*** Opening of Source material ***

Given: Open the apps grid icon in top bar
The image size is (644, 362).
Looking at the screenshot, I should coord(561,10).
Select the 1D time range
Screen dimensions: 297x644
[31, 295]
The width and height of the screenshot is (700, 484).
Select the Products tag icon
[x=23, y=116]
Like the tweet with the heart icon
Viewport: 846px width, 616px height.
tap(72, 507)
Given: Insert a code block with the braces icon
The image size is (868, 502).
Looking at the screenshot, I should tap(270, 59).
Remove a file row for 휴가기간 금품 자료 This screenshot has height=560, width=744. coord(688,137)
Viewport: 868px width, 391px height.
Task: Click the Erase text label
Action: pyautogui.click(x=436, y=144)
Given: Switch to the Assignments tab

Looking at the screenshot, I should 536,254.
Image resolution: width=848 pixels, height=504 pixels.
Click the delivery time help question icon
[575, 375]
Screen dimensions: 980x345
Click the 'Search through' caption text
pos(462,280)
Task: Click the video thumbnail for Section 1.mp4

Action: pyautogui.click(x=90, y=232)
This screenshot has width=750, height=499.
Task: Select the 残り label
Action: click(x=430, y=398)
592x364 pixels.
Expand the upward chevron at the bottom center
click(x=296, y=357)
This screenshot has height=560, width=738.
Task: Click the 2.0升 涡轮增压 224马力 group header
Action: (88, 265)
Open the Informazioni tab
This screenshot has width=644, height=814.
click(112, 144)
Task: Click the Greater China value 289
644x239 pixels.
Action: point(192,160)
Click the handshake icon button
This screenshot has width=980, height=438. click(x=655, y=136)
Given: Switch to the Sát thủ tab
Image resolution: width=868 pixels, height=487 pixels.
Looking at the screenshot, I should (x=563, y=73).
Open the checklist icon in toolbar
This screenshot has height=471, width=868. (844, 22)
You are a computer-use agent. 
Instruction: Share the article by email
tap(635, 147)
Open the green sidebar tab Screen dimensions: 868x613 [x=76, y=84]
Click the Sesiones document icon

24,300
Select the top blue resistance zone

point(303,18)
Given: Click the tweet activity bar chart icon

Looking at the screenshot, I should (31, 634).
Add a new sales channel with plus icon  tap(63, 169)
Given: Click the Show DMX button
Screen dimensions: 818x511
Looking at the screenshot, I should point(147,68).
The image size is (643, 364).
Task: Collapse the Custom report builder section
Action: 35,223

*** Close of Source material ***

Task to carry out.
Please reproduce the lines from the line with "Task: Click the video" to the line with "592x364 pixels.", both ends included, exactly as they appear above.

Solution to this task.
Task: Click the video thumbnail for Section 1.mp4

Action: pyautogui.click(x=90, y=232)
This screenshot has width=750, height=499.
Task: Select the 残り label
Action: click(x=430, y=398)
592x364 pixels.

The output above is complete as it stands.